中国政府は、自動車用半導体や人工知能(AI)、バッテリー、自動運転などの中核産業技術を網羅する規則を整備し、自動車分野の国際標準をリードする意向を示した。28日(現地時間)、新華社通信やサウスチャイナ・モーニング・ポスト(SCMP)などの報道によると、中国工業情報化部は同26日、この内容を盛り込んだ「2026年自動車標準化業務要点」を発表した。
第15次五か年計画で狙う産業覇権
工業情報化部は、今年から始まった第15次五か年計画(2026〜2030年)の期間中に、自動車業界の技術標準体系の構築に関する計画を完成させるとした。中国政府が優先課題に掲げるのは、車内でのAI活用の増加に対応する規制や、自動運転システムに使用されるAIモデルのテストとセキュリティに関する要件などだ。また、自動車メーカーが先進運転支援機能に活用する車載AIとエンドツーエンド(E2E)AIシステムに関するガイドラインの整備も必要と強調した。
スマートカー・半導体・新エネルギー車の規制強化
また同政府は、今年スマートコネクテッドカーと自動車用半導体、新エネルギー車、自動車の低炭素発展などの主要分野の標準体系を整備・実施し、自動車の品質信頼性や車両用固体バッテリーの標準化研究なども重点的に推進する方針だ。
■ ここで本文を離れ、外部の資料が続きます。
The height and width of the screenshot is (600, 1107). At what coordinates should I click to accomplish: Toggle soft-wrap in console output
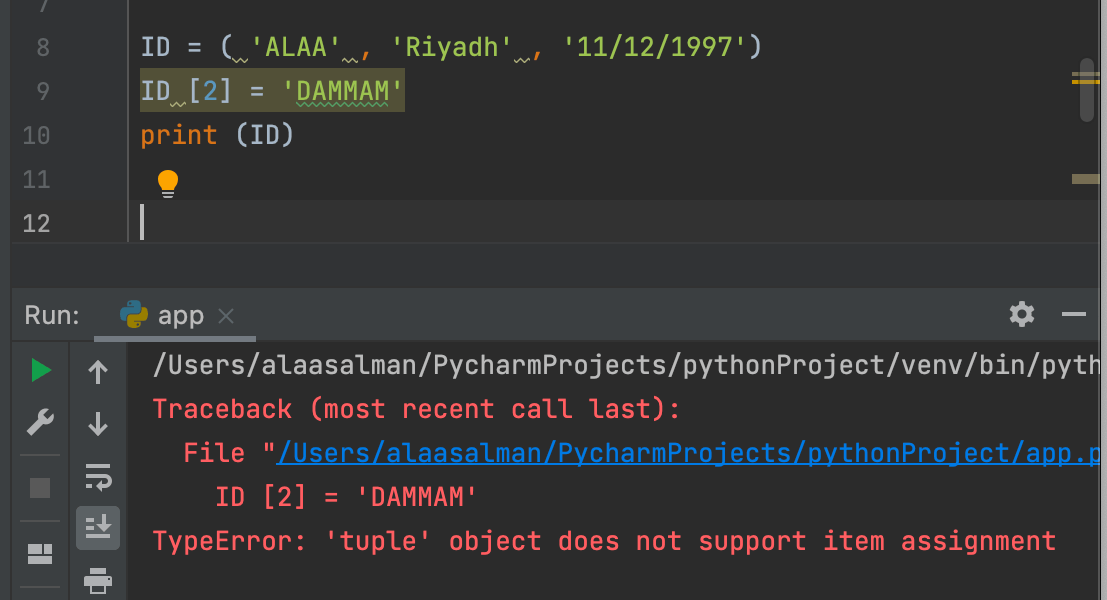point(97,476)
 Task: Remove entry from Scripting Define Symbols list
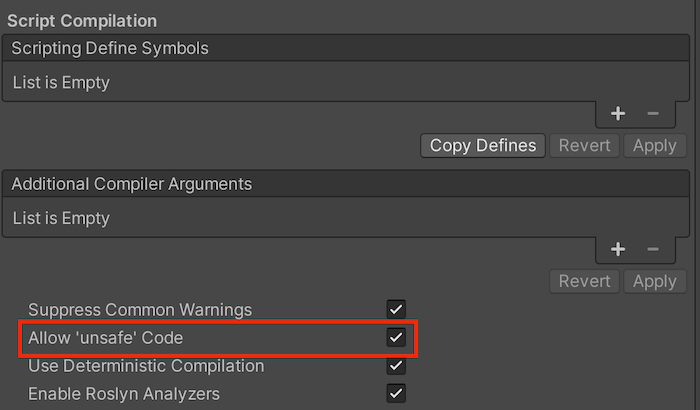653,114
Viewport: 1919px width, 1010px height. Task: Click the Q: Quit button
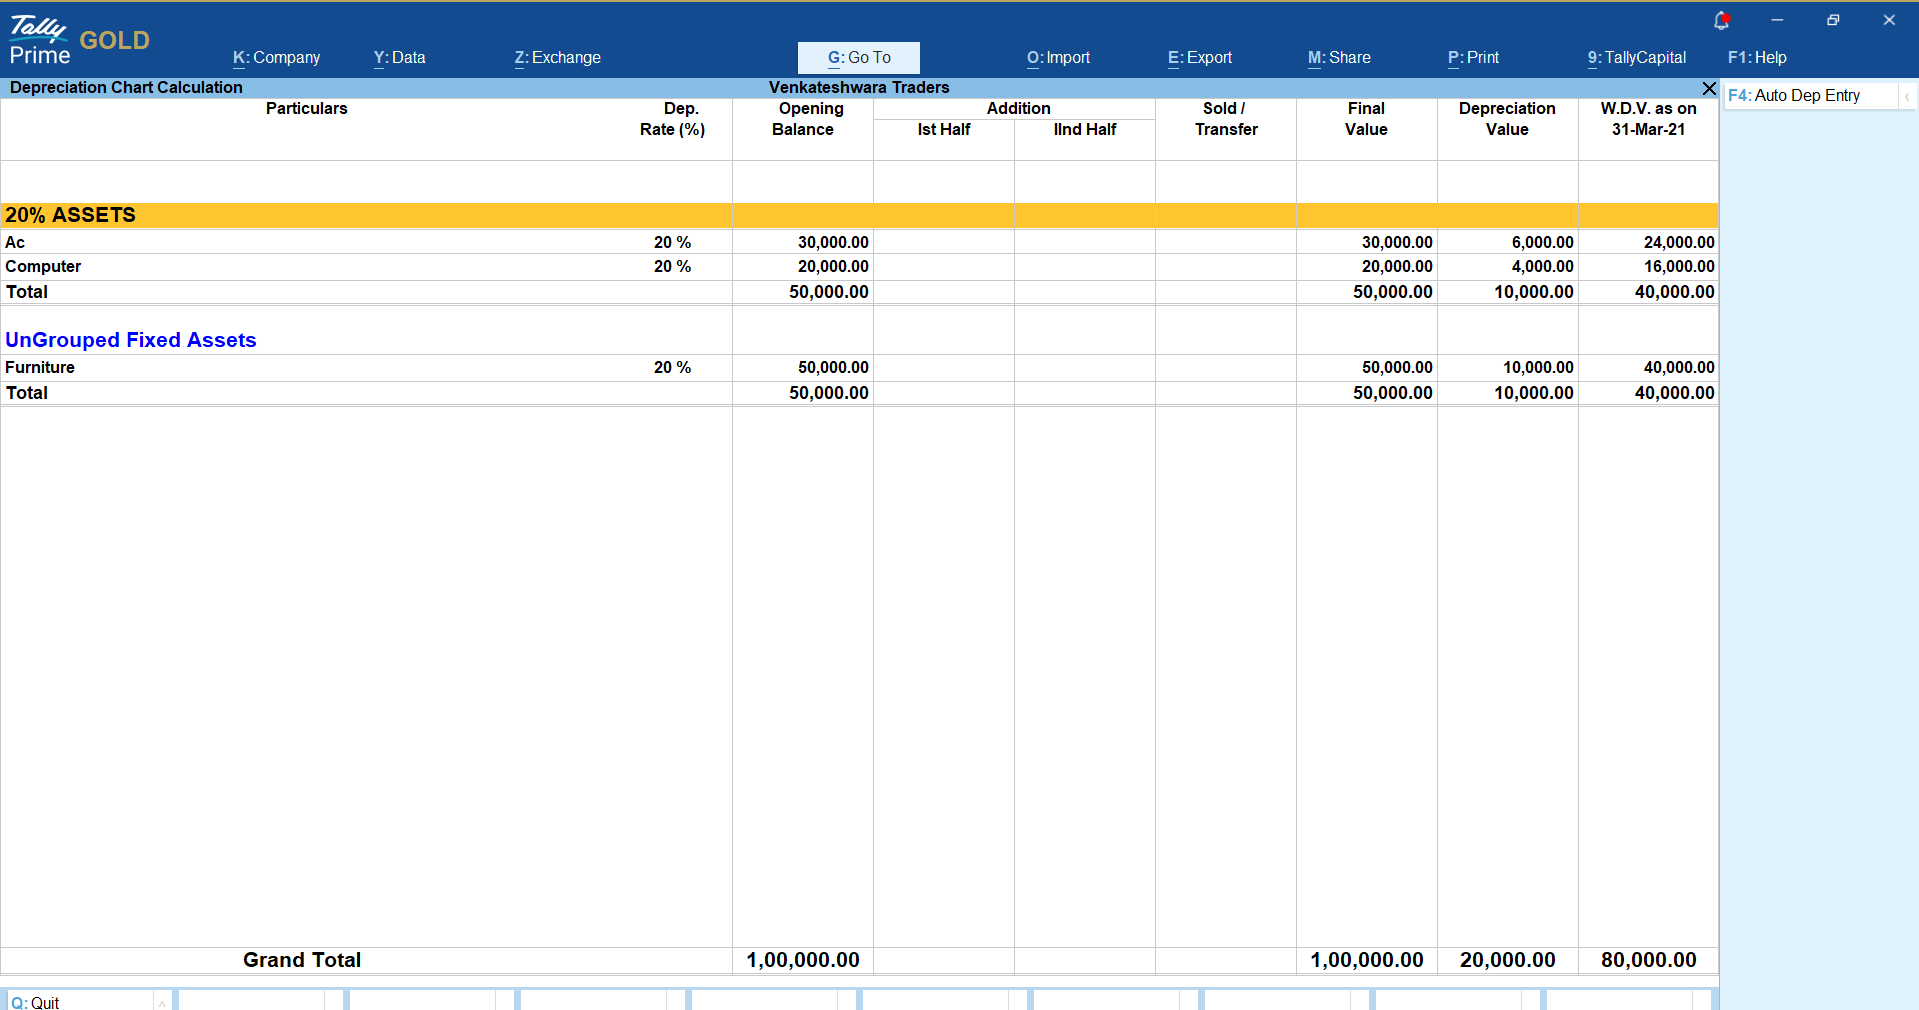pyautogui.click(x=36, y=1002)
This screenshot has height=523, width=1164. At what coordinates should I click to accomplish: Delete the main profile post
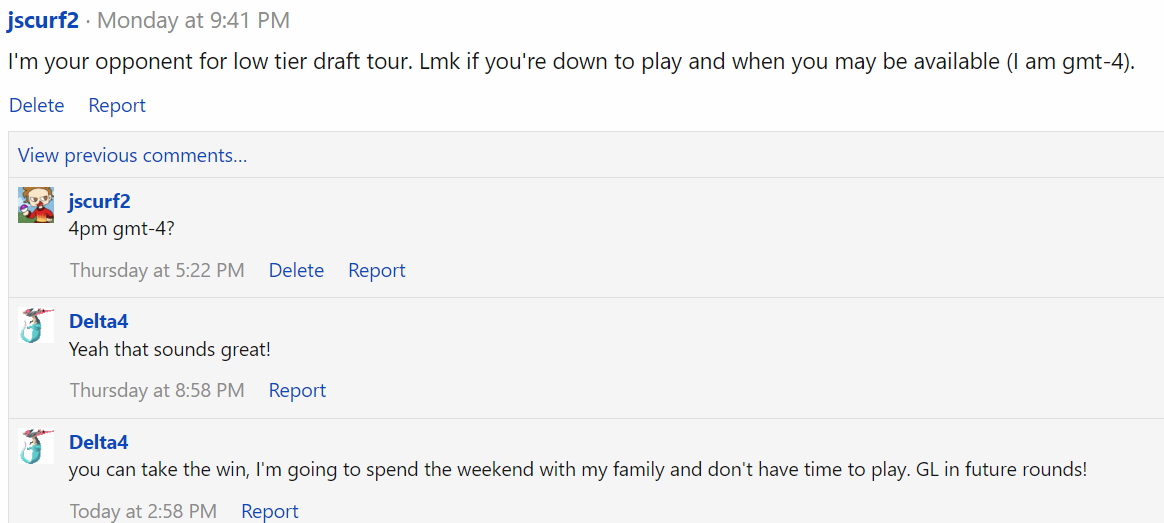(36, 105)
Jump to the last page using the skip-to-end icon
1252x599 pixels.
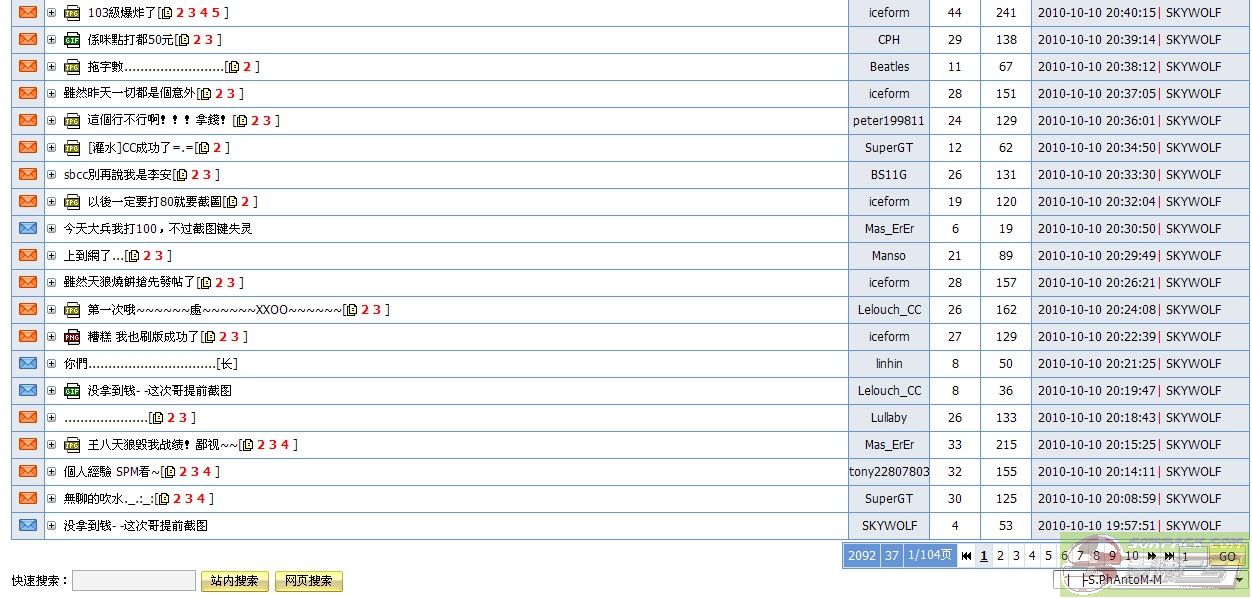1169,556
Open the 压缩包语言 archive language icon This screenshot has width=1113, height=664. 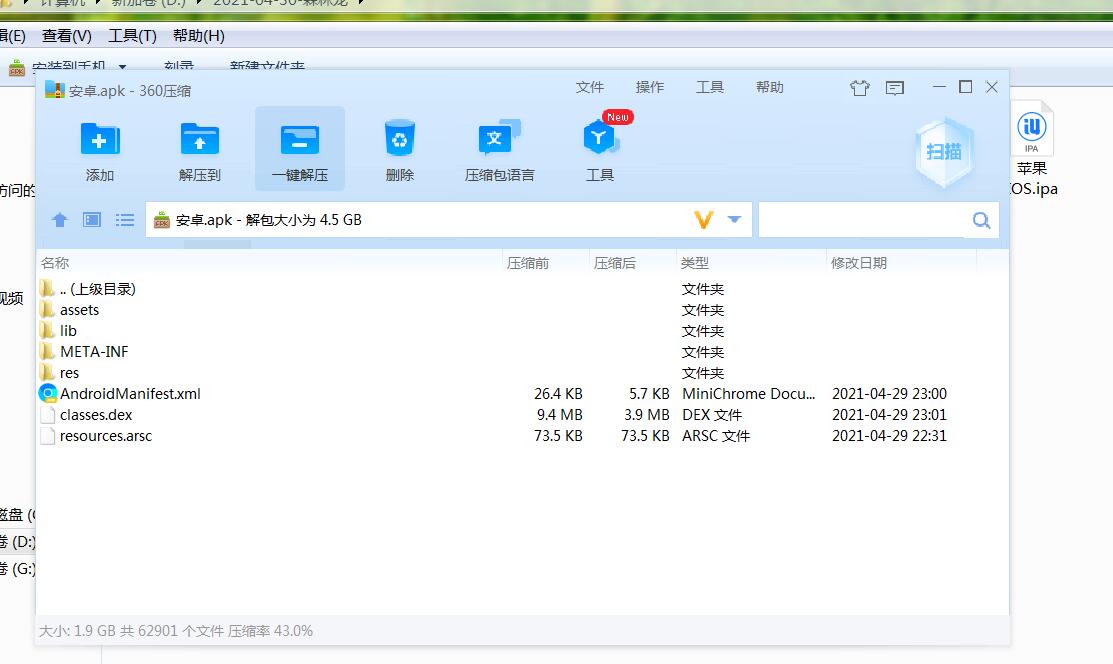point(499,141)
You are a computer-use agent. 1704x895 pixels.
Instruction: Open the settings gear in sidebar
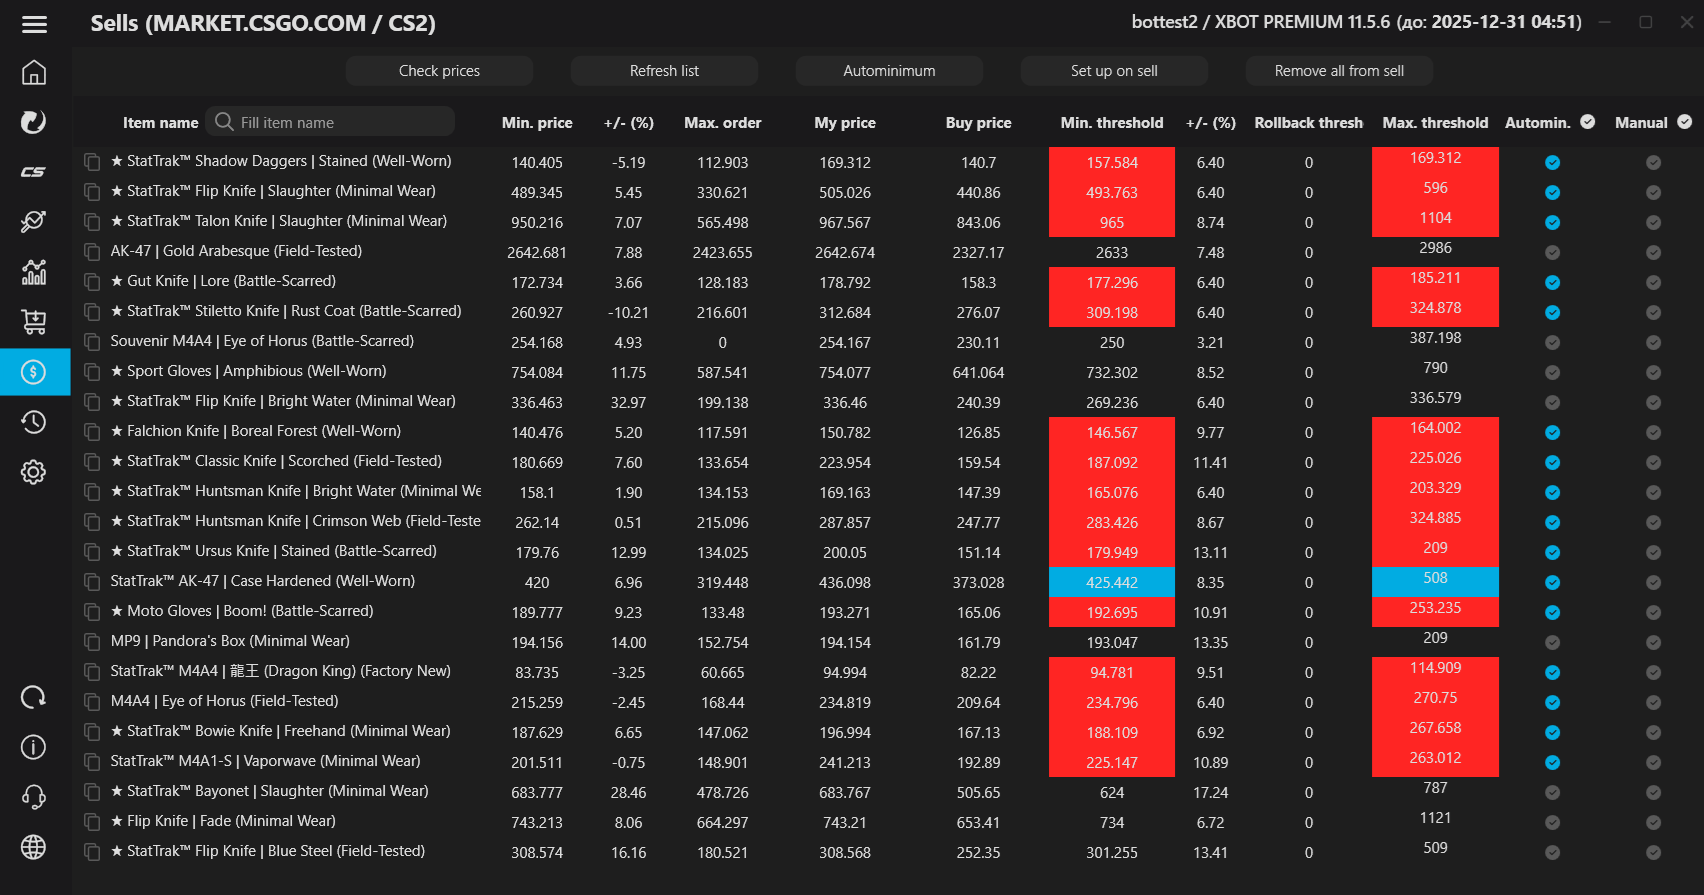(x=34, y=472)
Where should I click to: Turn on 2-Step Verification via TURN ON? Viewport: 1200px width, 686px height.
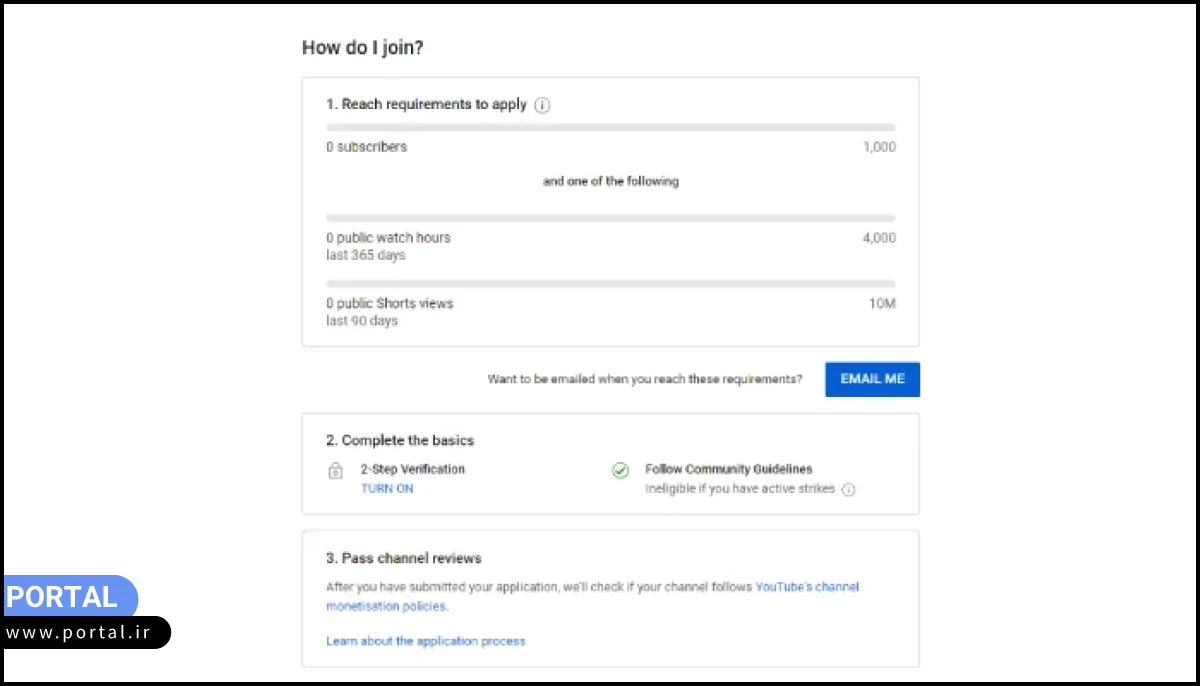pyautogui.click(x=387, y=489)
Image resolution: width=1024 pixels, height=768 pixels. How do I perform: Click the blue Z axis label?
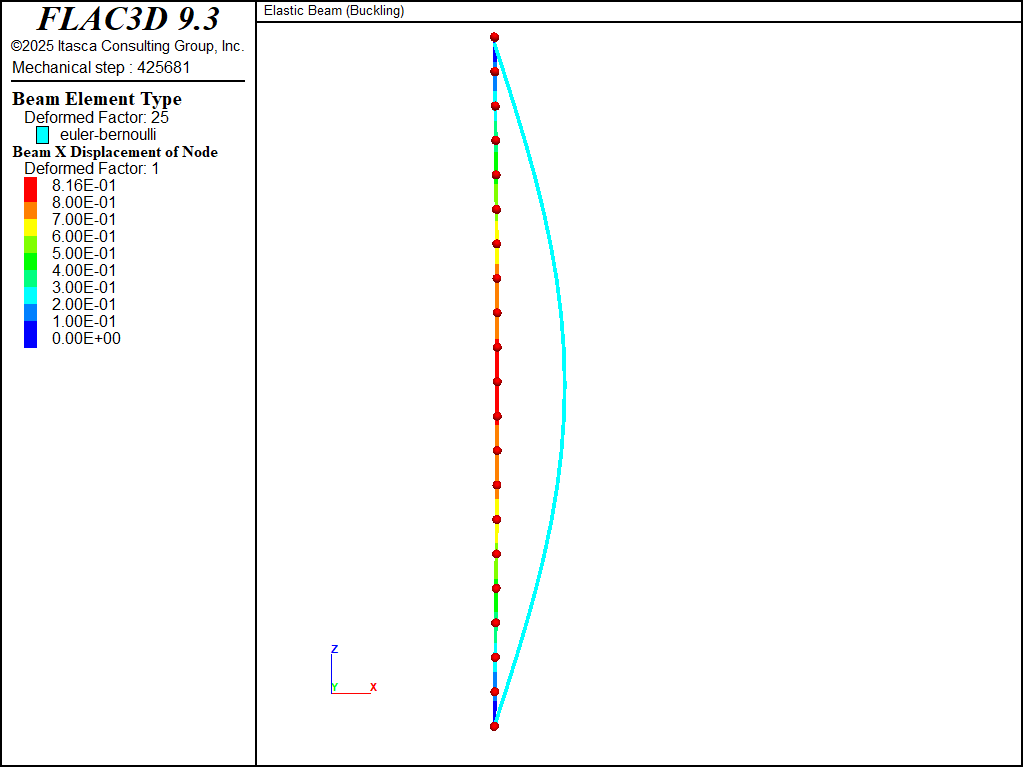coord(334,649)
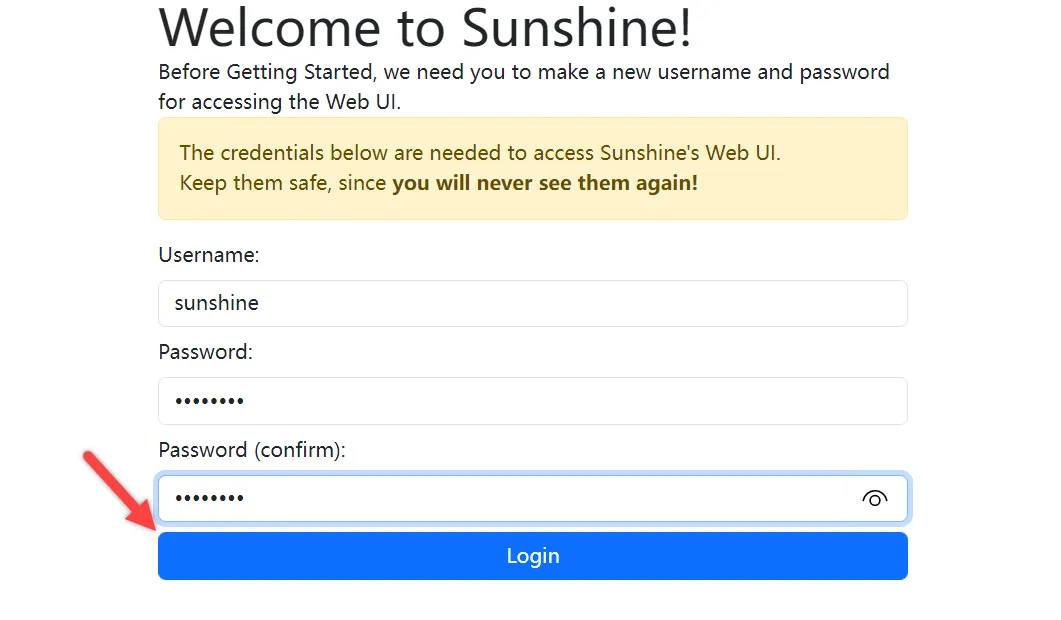Click the Password confirm label

click(x=251, y=450)
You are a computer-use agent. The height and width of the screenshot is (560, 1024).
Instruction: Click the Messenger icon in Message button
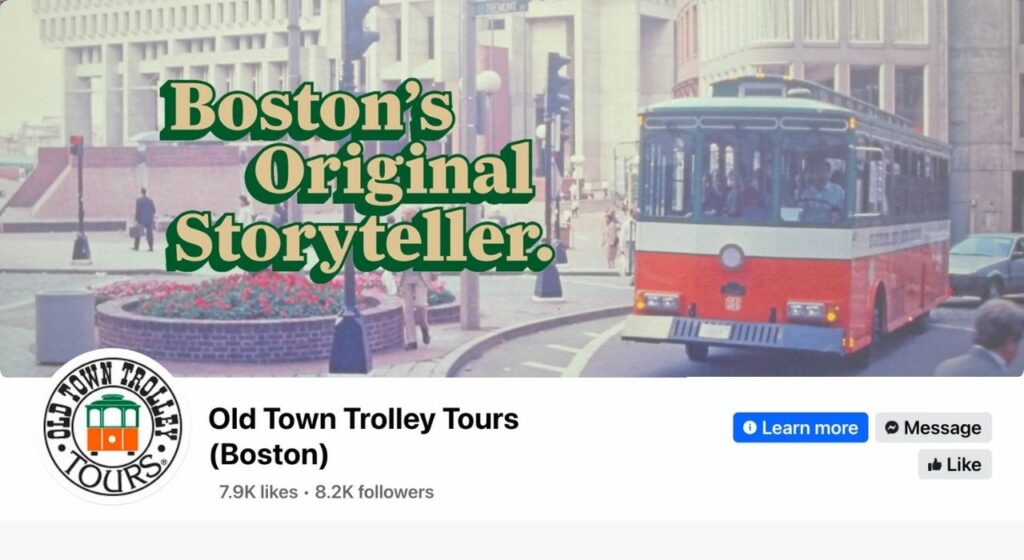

自動車標準の国際化の取り組み強化と標準管理メカニズムの最適化も計画の柱の一つとなっている。
工業情報化部は、自動運転と電気自動車の安全、バッテリーの耐久性に関する規定を含むUNECE規則への関与をさらに深める意向を示した。また、新たな国際標準の推進や「国際自動車科学技術機構」の設立支援、中国の自動車企業の海外市場開拓支援なども計画に反映された。SCMPは、中国のこうした動きは、国内市場の枠を超えて国際規範の形成において役割を拡大しようとする意志の表れと解釈した。産業の量的拡大が軌道に乗ったことを受け、技術・標準の分野での主導権確立に動き出したとの見方だ。
中国自動車産業の成長と世界への影響
中国汽車工業協会(CAAM)によると、昨年の中国における自動車の生産台数と販売台数はそれぞれ3,450万台と3,440万台を記録し、いずれも17年連続で世界首位となった。昨年8月の人民日報の記事によると、中国は電気自動車やスマートコネクテッドカー、車両安全などの分野で約50件の国際標準を主導または策定中としている。中国汽車技術研究センターの理事長、アン・ティエチェン氏は当時、人民日報に対し、中国の自動車産業が新たな発展段階に入ったとし、国際標準の開発と国際協力の強化が急務になっていると述べた。